--- start Page text ---

# Holy Terribilis clutch!!!!



## reggorf (Oct 24, 2006)

33 eggs and all but one have started to develop.


----------



## RedEyeTroyFrog (Jan 25, 2008)

thats awesome!!!! if u get a female out of there i may be very interested!!


----------



## Anoleo2 (Feb 1, 2006)

Wow! Never seen one that large!

From just one female?


----------



## Neona (Mar 16, 2009)

Woa! That's a lot of eggs, do post many pictures as they continue to grow. 

Good luck!!


----------



## reggorf (Oct 24, 2006)

just one female. she just laid another clutch today, about 6 days later.


----------



## gary1218 (Dec 31, 2005)

NICE!!!!!!

What kind of SUPER FFs are you feeding that terrib pair


----------



## divingne1 (Mar 21, 2008)

WOW..how old are you pair?


----------



## cobaltsinoh (Mar 13, 2006)

It's a super top secret squirrel secret Gary. The clutch she just laid earlier today has 23 eggs in it. 50 eggs in a matter of 6 days. 

Candy, the 2.1 trio is approximately 2yrs and 3 months old. Give or take a few weeks. 

Tony


----------



## Alpha Pro Breeders (Oct 13, 2008)

Your going to have to expand your room soon!


----------



## Julio (Oct 8, 2007)

sweet clucth, best of luck!!


----------



## SLEDDER23 (Mar 17, 2005)

Orange? dibbs?


----------



## RedEyeTroyFrog (Jan 25, 2008)

does anyone know if its more stress on the terribilis breeding than something say like a tinc, or pumilio?? 
i guess i should also ask do terribilis breed like this year round? or is it more periodical??

--- end Page text ---
--- start Recorded information ---

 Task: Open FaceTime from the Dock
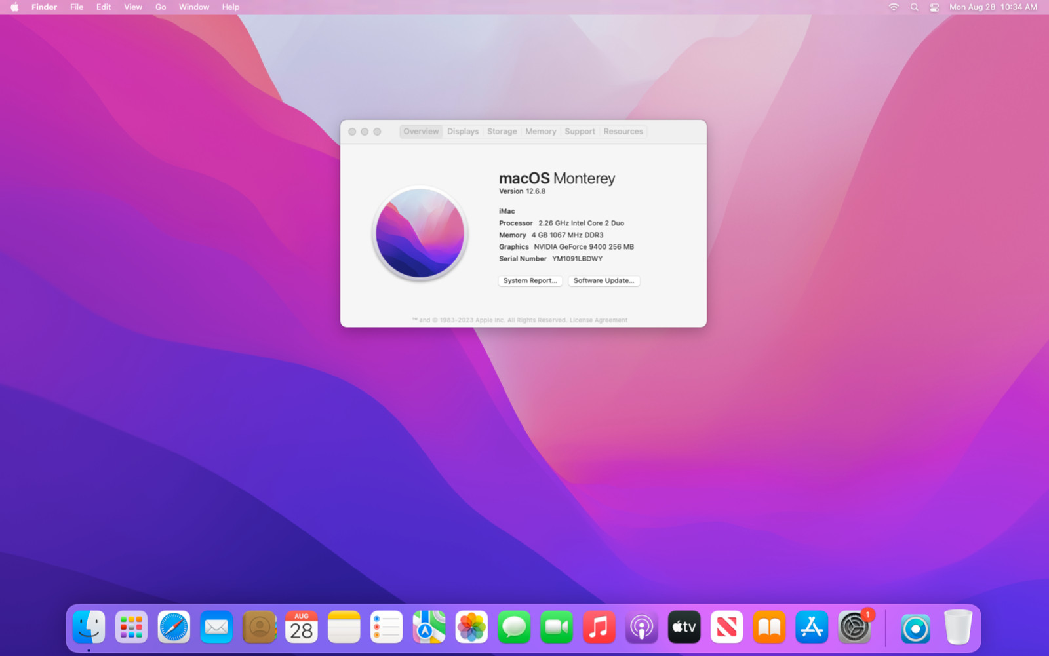click(556, 627)
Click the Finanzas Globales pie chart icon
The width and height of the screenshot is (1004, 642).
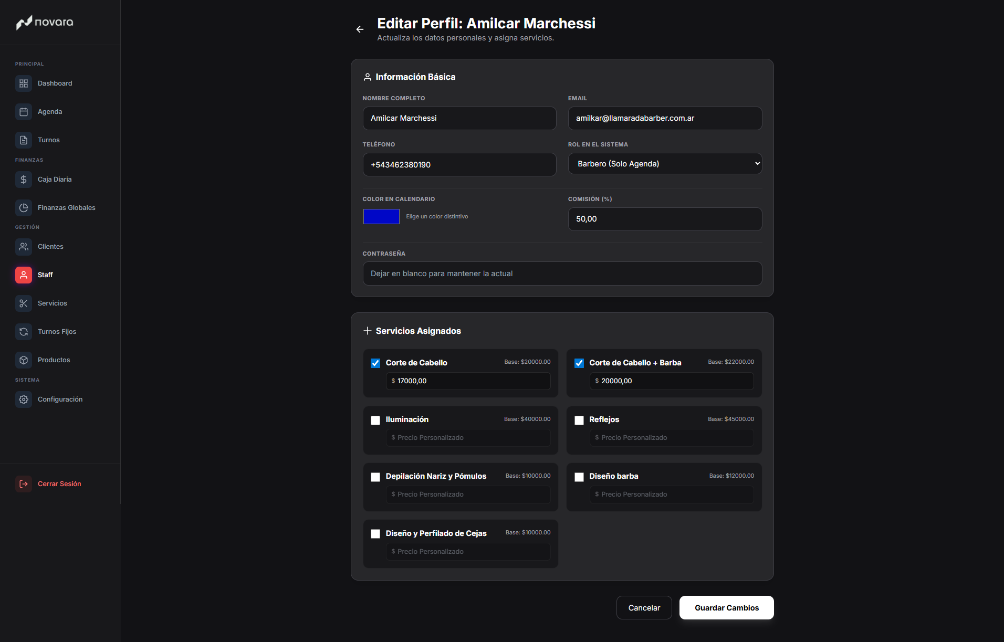coord(24,208)
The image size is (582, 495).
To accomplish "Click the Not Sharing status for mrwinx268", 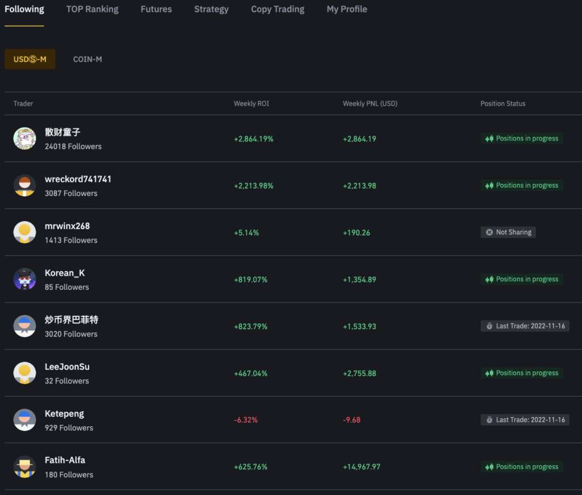I will click(508, 232).
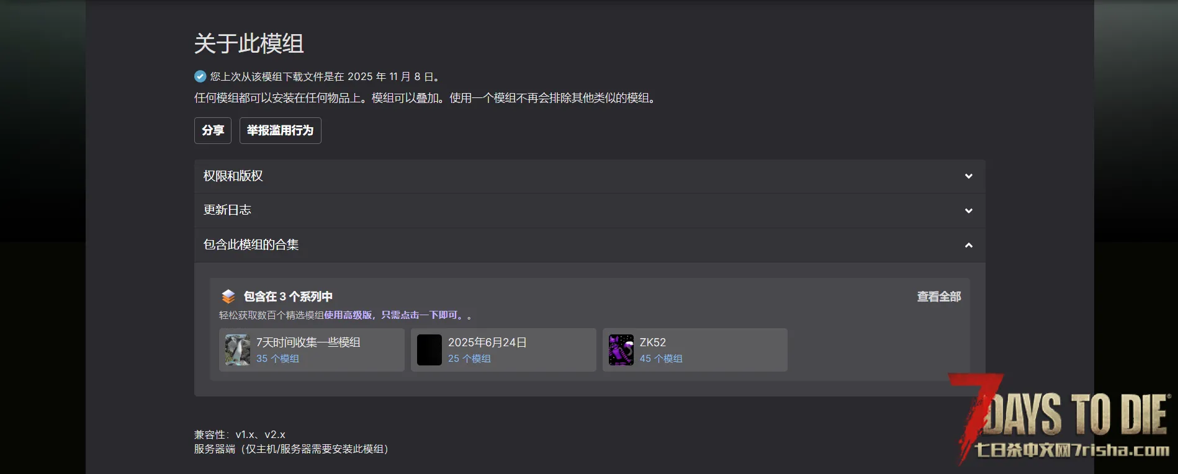Click the 举报滥用行为 button
1178x474 pixels.
(281, 130)
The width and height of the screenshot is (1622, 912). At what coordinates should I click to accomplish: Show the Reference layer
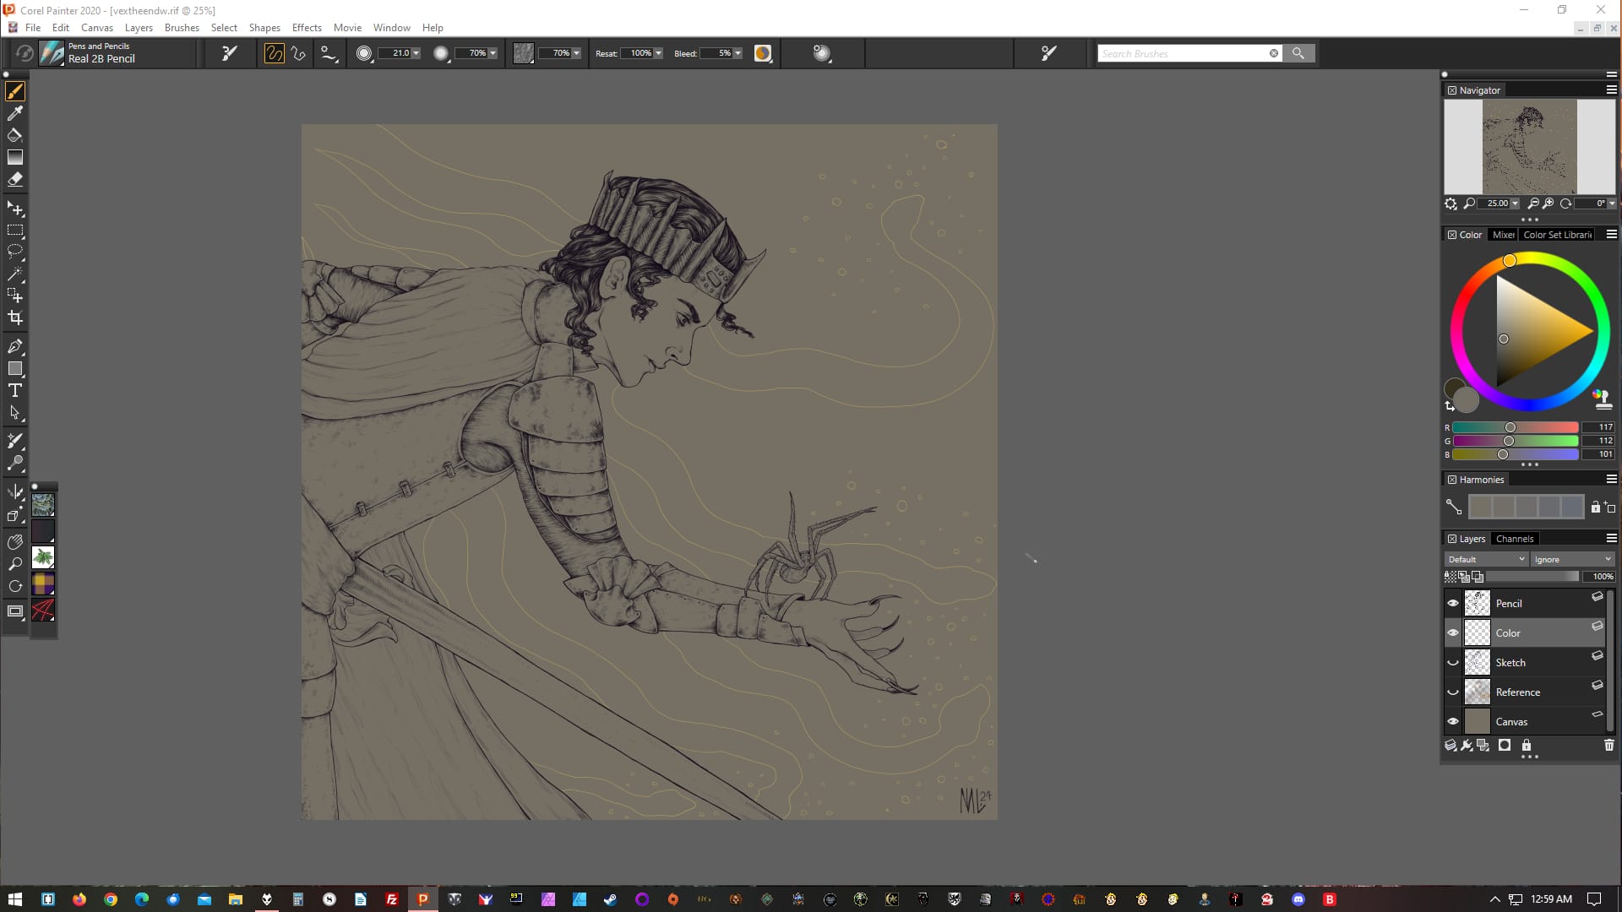click(x=1453, y=692)
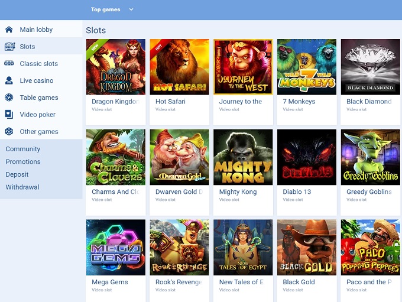402x302 pixels.
Task: Open the Promotions link
Action: (23, 161)
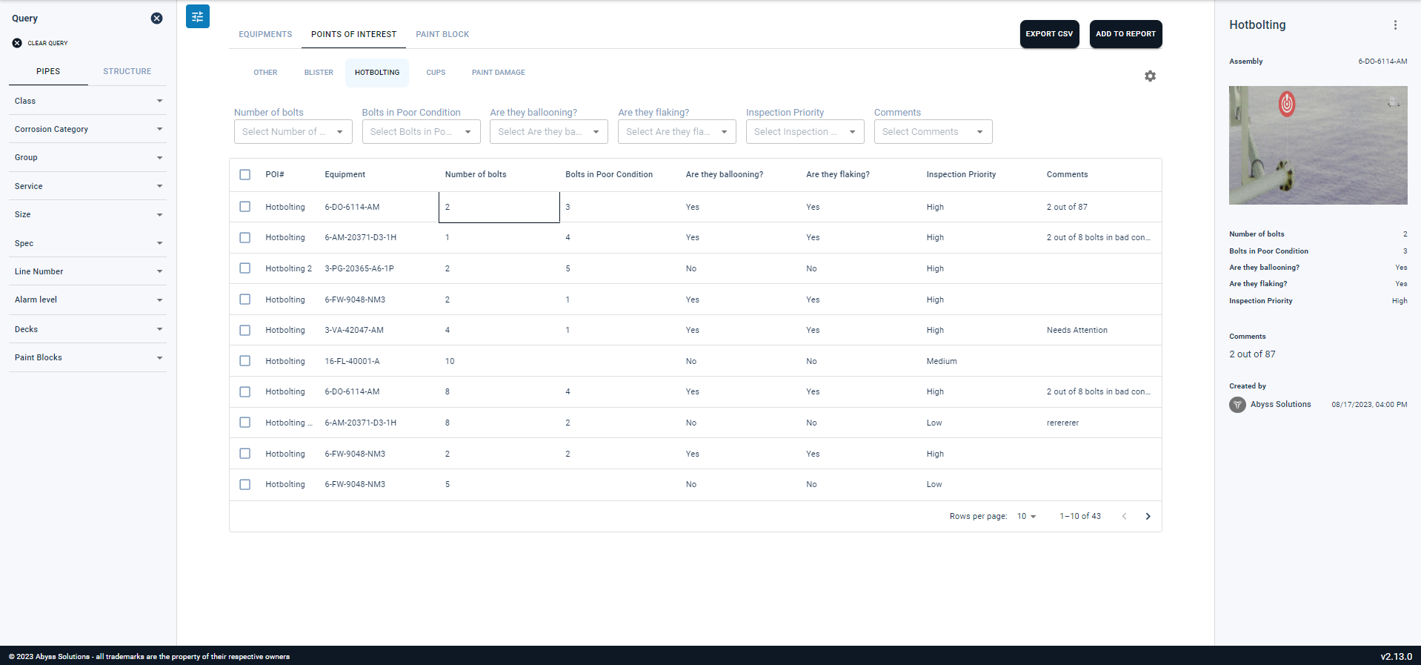Select checkbox for 16-FL-40001-A row

[x=245, y=361]
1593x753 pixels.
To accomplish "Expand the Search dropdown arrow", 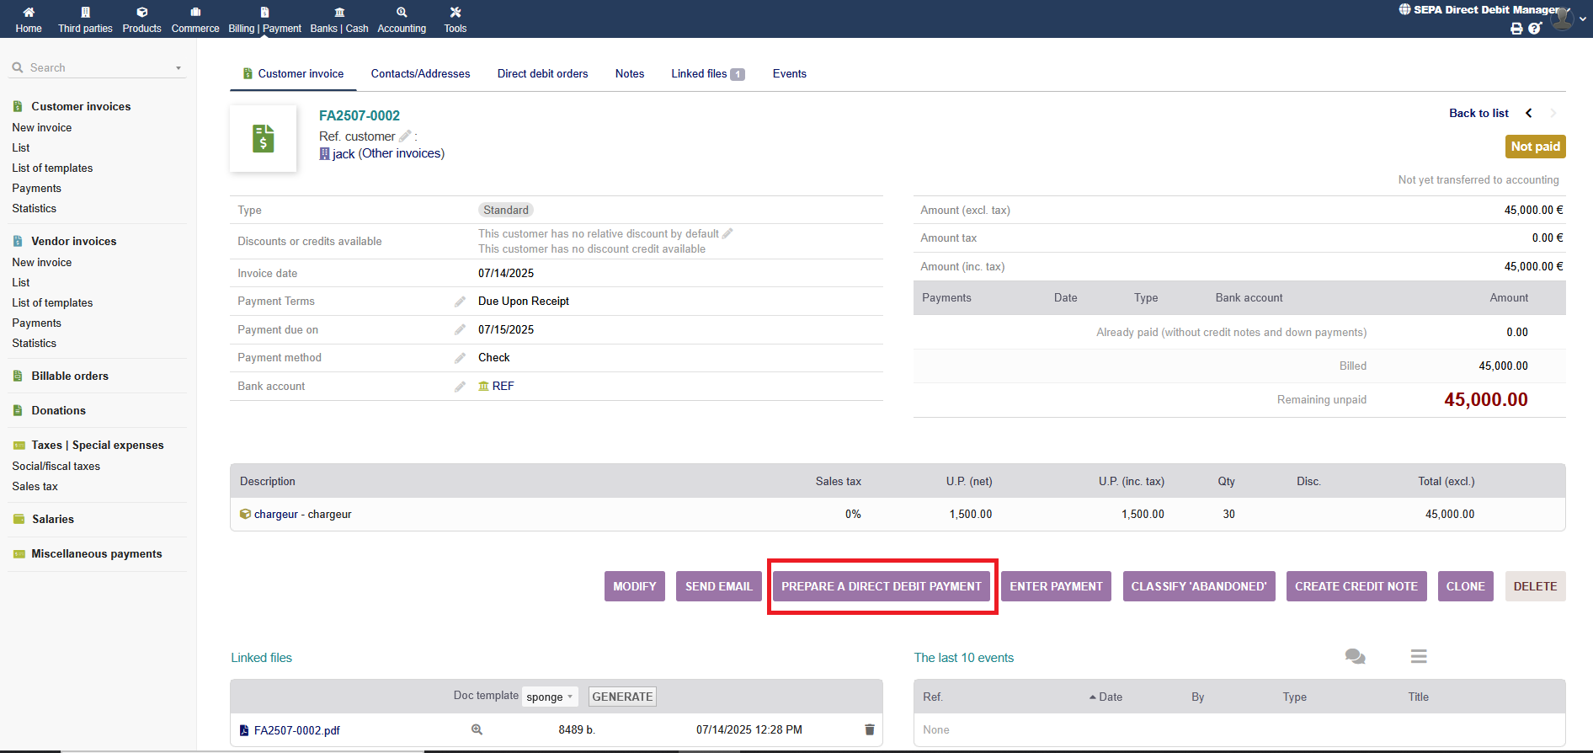I will click(x=178, y=68).
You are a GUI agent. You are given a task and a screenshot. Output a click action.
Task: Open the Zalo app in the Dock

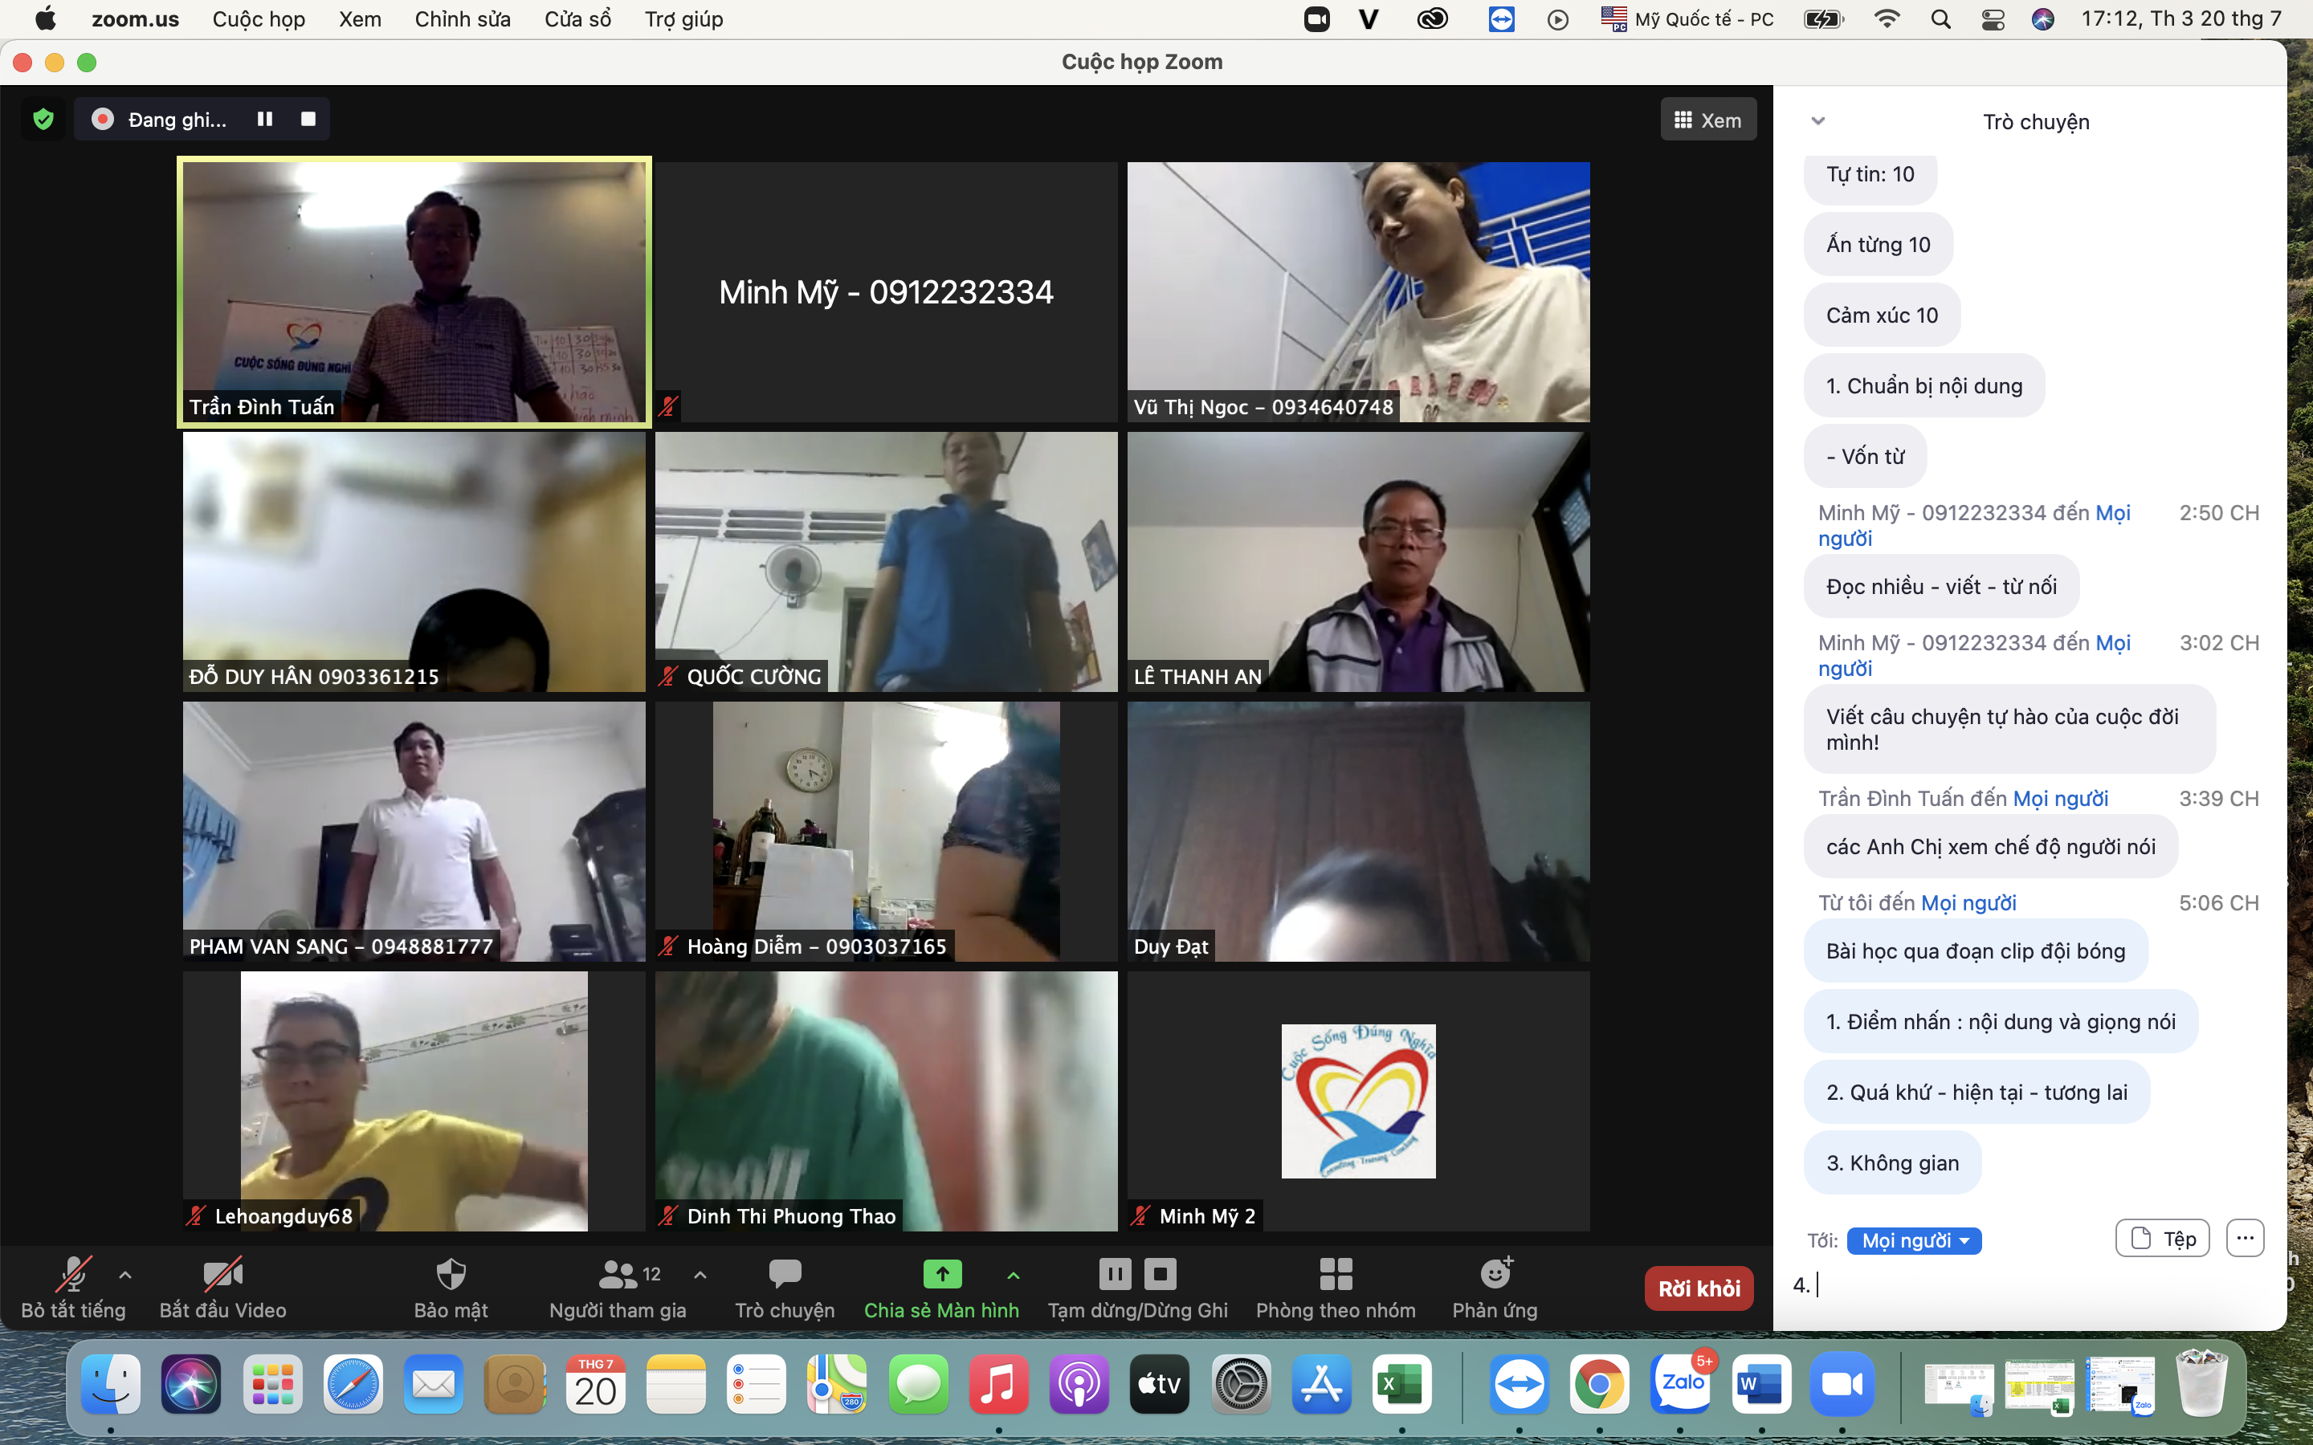coord(1681,1385)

--- end Recorded information ---

> _Work to do_:
A. In the records, from the first line up to and including the line with "coord(24,208)", substitute "bar chart" for "pie chart" and leave everything else as it is. Omit the pictures from your answer.
B. Extend the forum thread about the Terribilis clutch beyond its final post.
The records are unrelated to the thread about the Terribilis clutch.

> _Expected results_:
A.
 Task: Open FaceTime from the Dock
click(556, 627)
Click the Finanzas Globales bar chart icon
The width and height of the screenshot is (1004, 642).
coord(24,208)

B.
im asking because i know that tincs can breed all year round and sometimes need a break so they dont get all stressed out. and most tincs lay just a fraction of what these terribs have done


----------



## cobaltsinoh (Mar 13, 2006)

Troy, in our experience the terribilis induce their own break. Over the colder winter months they took about a 2.5 month break on their own. They slowed down and were only producing a clutch or two a month for a few months, now they are back to laying every 5-14 days. They are well fed and as far as breeding taking a toll, I did notice one of the males slims down a little during heavy breeding but the female always seems fat and frumpy. And yes, they are orange, shoot me a pm with interests, we've got them coming out of the water in a month so should have some more ready in two or three months. 

Tony


----------



## RedEyeTroyFrog (Jan 25, 2008)

cool thanks tony


----------



## MD_Frogger (Sep 9, 2008)

Holy moly!!! What are you going to do with all them frogs? You are going to be knee deep in terribilis soon.


----------



## CHuempfner (Apr 27, 2008)

SLEDDER23 said:


> Orange? dibbs?



I second this... Are these Orange, Mint, or Yellow???

That is insane!!!! I hope I have 1 female out of my bunch!!! *Fingers are Crossed*

Congrats!


----------



## reggorf (Oct 24, 2006)

They are orange.


----------



## chesney (Jan 18, 2007)

Wow, congrats!


----------



## reggorf (Oct 24, 2006)

So just an update. I put the big clutch in the water today. It was 30 tads. The second clutch has 5 tads that htached today. I would imagine the rest will be out tomorrow or the next day. I got another clutch of 23 eggs a week after the second one. I am trying the tads in a much bigger container this time. I put all 30 in one of those long sterlites that can slide under your bed. I am going to see if more of them survive being ina larger container and if they morph out larger. I will update again soon.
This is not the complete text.